6235 was originally built in 1939 at Crewe, and entered LMS stock in July 1939, one of the third batch (Lot No. 150). As built it was streamlined and was the first to be fitted with a double chimney (previous locomotives being built with single chimneys and later modified). Its livery was LMS crimson lake with cheat lines, but during the Second World War it acquired austere unlined black livery. Though it carried the name City of Birmingham from new, 6235 was officially named at a ceremony at Birmingham New Street on 20 March 1945, and a special coat of arms plate was then fitted above the nameplate. The streamlining was removed for maintenance reasons in April 1946, making 6235 the first streamliner to be destreamlined, and at the same time it was fitted with smoke deflectors, and livery continued to be black.

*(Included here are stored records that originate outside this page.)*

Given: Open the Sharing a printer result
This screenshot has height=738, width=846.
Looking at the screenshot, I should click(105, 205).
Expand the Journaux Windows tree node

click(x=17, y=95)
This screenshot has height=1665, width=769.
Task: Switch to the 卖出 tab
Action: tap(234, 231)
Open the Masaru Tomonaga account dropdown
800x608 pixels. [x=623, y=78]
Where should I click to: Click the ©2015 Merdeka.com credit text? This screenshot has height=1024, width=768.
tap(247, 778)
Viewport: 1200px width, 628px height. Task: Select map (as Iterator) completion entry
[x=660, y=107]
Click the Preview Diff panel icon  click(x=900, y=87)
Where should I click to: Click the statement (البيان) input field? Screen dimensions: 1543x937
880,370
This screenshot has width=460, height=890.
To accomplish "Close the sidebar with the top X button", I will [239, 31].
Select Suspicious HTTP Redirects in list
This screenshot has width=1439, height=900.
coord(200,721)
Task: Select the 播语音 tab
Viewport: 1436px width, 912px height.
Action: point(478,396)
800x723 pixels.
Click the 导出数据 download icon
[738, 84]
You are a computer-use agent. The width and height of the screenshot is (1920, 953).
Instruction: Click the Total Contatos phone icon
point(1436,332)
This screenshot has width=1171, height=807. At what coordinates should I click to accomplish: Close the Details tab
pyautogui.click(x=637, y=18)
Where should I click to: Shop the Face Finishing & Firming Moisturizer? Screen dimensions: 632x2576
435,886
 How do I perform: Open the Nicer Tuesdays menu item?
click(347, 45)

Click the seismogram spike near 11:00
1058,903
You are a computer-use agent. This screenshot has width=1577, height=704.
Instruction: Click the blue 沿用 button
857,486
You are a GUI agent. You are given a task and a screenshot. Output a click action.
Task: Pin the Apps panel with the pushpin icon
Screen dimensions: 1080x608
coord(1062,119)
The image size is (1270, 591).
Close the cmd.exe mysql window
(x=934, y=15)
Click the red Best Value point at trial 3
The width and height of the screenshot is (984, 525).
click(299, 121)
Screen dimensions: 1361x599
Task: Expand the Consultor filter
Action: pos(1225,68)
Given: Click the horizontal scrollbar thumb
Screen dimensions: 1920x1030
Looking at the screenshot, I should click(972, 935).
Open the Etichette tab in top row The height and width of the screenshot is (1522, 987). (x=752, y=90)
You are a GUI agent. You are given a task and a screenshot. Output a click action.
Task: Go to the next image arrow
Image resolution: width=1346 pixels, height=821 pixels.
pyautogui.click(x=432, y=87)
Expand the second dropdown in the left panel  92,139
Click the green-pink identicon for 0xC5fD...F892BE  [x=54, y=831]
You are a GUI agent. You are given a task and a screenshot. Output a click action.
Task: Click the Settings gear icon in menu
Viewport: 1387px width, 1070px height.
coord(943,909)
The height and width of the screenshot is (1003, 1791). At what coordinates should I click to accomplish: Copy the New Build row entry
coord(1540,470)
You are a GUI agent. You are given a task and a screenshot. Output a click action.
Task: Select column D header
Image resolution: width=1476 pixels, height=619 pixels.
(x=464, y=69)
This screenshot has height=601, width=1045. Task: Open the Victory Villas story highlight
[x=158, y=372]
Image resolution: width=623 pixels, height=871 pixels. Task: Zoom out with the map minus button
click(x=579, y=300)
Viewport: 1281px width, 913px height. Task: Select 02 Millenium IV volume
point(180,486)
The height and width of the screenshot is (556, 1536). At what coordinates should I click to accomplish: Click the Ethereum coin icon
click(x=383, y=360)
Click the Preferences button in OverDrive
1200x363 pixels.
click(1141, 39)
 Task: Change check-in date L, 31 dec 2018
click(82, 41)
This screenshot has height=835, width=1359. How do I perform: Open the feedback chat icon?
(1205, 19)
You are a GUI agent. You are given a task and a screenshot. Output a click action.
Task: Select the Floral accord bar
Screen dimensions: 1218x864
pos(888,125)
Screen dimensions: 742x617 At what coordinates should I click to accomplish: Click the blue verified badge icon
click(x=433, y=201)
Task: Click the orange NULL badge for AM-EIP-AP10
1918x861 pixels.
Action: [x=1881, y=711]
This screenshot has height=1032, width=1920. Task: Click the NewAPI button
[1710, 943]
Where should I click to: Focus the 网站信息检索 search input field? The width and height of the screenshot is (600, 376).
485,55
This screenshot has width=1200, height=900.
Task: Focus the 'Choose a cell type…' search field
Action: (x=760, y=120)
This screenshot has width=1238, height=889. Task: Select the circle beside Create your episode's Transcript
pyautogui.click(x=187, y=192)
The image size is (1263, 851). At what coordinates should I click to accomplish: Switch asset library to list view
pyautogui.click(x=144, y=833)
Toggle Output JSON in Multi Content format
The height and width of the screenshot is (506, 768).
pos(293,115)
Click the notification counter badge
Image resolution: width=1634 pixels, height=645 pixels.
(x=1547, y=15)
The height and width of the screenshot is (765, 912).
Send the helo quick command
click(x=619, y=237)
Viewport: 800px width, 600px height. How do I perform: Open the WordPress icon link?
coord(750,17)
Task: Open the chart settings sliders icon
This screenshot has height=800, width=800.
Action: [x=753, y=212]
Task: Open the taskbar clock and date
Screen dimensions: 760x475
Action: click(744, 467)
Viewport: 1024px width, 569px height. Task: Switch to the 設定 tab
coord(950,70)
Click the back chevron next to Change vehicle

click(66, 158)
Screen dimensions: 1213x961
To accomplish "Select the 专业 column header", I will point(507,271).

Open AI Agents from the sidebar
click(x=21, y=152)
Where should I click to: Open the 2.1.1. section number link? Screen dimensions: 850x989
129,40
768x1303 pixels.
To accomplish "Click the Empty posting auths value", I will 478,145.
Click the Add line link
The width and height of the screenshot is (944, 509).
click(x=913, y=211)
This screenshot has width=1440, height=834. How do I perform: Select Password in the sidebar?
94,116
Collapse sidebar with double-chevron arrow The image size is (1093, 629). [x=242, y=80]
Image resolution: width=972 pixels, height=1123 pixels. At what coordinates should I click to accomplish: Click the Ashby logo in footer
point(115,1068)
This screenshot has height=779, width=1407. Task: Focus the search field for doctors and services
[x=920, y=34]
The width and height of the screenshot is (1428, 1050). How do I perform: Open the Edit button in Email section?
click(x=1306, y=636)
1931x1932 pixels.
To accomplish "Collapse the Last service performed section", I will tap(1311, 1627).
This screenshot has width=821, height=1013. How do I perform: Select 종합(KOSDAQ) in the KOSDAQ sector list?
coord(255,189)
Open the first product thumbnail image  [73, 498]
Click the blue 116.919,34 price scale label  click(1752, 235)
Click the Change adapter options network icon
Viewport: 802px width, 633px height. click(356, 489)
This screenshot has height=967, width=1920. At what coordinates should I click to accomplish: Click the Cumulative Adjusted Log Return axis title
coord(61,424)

6235 passed to British Railways ownership in 1948, and in March was given the BR number 46235, which was applied in May. It was one of the engines given the short-lived blue livery for top express passenger engines in 1950. In April 1952, the semi-streamlined sloping smokebox front was replaced with a round-topped smokebox. 46235 was repainted into BR Green livery from April 1953, and it retained this livery through withdrawal in September 1964 and through into preservation.

== Preservation ==
46235 was prepared by BR for preservation, and after storage at Nuneaton MPD, moved to the Birmingham Museum of Science and Industry, which was built around the locomotive. After closure of that museum, 46235 was moved into Thinktank, Birmingham Science Museum in 1997.

Unlike the other two surviving members of the class, City of Birmingham has never steamed in preservation and it had sat on permanent static display.